Extracted information:
BEGIN

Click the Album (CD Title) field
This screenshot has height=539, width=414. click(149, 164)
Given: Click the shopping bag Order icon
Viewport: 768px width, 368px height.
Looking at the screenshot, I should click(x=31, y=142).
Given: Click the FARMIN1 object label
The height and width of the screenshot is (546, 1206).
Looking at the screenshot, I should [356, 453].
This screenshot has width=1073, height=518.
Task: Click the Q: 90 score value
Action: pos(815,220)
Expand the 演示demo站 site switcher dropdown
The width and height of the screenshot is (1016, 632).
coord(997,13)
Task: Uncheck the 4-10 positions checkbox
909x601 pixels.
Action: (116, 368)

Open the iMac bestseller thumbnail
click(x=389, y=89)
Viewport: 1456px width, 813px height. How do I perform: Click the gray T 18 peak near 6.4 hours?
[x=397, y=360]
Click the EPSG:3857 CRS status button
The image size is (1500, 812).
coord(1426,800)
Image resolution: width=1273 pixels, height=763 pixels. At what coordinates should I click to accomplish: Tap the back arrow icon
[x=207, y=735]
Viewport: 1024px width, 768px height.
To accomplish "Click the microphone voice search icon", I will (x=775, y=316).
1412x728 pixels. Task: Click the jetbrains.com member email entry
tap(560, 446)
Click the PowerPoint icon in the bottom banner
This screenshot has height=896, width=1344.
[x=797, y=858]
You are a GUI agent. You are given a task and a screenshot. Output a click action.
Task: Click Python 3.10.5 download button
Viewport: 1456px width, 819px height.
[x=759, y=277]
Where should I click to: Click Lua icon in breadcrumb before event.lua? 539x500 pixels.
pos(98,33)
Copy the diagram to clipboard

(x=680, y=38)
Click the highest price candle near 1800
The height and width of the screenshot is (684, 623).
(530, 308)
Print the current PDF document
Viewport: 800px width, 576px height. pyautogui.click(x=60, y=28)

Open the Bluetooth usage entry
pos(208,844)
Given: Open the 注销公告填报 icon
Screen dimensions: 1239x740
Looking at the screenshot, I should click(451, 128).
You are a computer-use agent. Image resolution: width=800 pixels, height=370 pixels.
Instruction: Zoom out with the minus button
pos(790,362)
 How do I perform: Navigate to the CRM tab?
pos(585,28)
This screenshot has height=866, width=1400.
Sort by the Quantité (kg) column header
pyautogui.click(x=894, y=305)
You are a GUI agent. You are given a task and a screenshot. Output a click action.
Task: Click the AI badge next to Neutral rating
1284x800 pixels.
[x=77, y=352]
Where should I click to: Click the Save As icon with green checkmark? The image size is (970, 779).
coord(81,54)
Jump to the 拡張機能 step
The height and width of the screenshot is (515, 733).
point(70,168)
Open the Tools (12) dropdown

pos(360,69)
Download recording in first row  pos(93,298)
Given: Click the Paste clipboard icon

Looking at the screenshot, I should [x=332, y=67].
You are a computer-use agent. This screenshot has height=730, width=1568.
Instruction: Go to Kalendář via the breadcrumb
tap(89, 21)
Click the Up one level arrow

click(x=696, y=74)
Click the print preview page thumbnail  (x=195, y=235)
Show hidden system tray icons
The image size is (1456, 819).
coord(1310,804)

END

What you are asked to do: Restate the data in full so that no line differs from the original.

Written reply:
Click the Album (CD Title) field
This screenshot has height=539, width=414. click(149, 164)
Given: Click the shopping bag Order icon
Viewport: 768px width, 368px height.
Looking at the screenshot, I should click(x=31, y=142).
Given: Click the FARMIN1 object label
The height and width of the screenshot is (546, 1206).
Looking at the screenshot, I should [356, 453].
This screenshot has width=1073, height=518.
Task: Click the Q: 90 score value
Action: pos(815,220)
Expand the 演示demo站 site switcher dropdown
The width and height of the screenshot is (1016, 632).
coord(997,13)
Task: Uncheck the 4-10 positions checkbox
909x601 pixels.
Action: (116, 368)

Open the iMac bestseller thumbnail
click(x=389, y=89)
Viewport: 1456px width, 813px height. How do I perform: Click the gray T 18 peak near 6.4 hours?
[x=397, y=360]
Click the EPSG:3857 CRS status button
The image size is (1500, 812).
coord(1426,800)
Image resolution: width=1273 pixels, height=763 pixels. At what coordinates should I click to accomplish: Tap the back arrow icon
[x=207, y=735]
Viewport: 1024px width, 768px height.
To accomplish "Click the microphone voice search icon", I will (x=775, y=316).
1412x728 pixels. Task: Click the jetbrains.com member email entry
tap(560, 446)
Click the PowerPoint icon in the bottom banner
This screenshot has height=896, width=1344.
[x=797, y=858]
You are a GUI agent. You are given a task and a screenshot. Output a click action.
Task: Click Python 3.10.5 download button
Viewport: 1456px width, 819px height.
[x=759, y=277]
Where should I click to: Click Lua icon in breadcrumb before event.lua? 539x500 pixels.
pos(98,33)
Copy the diagram to clipboard

(x=680, y=38)
Click the highest price candle near 1800
The height and width of the screenshot is (684, 623).
(530, 308)
Print the current PDF document
Viewport: 800px width, 576px height. pyautogui.click(x=60, y=28)

Open the Bluetooth usage entry
pos(208,844)
Given: Open the 注销公告填报 icon
Screen dimensions: 1239x740
Looking at the screenshot, I should click(451, 128).
You are a computer-use agent. Image resolution: width=800 pixels, height=370 pixels.
Instruction: Zoom out with the minus button
pos(790,362)
 How do I perform: Navigate to the CRM tab?
pos(585,28)
This screenshot has height=866, width=1400.
Sort by the Quantité (kg) column header
pyautogui.click(x=894, y=305)
You are a GUI agent. You are given a task and a screenshot. Output a click action.
Task: Click the AI badge next to Neutral rating
1284x800 pixels.
[x=77, y=352]
Where should I click to: Click the Save As icon with green checkmark? The image size is (970, 779).
coord(81,54)
Jump to the 拡張機能 step
The height and width of the screenshot is (515, 733).
point(70,168)
Open the Tools (12) dropdown

pos(360,69)
Download recording in first row  pos(93,298)
Given: Click the Paste clipboard icon

Looking at the screenshot, I should [x=332, y=67].
You are a computer-use agent. This screenshot has height=730, width=1568.
Instruction: Go to Kalendář via the breadcrumb
tap(89, 21)
Click the Up one level arrow

click(x=696, y=74)
Click the print preview page thumbnail  (x=195, y=235)
Show hidden system tray icons
The image size is (1456, 819).
coord(1310,804)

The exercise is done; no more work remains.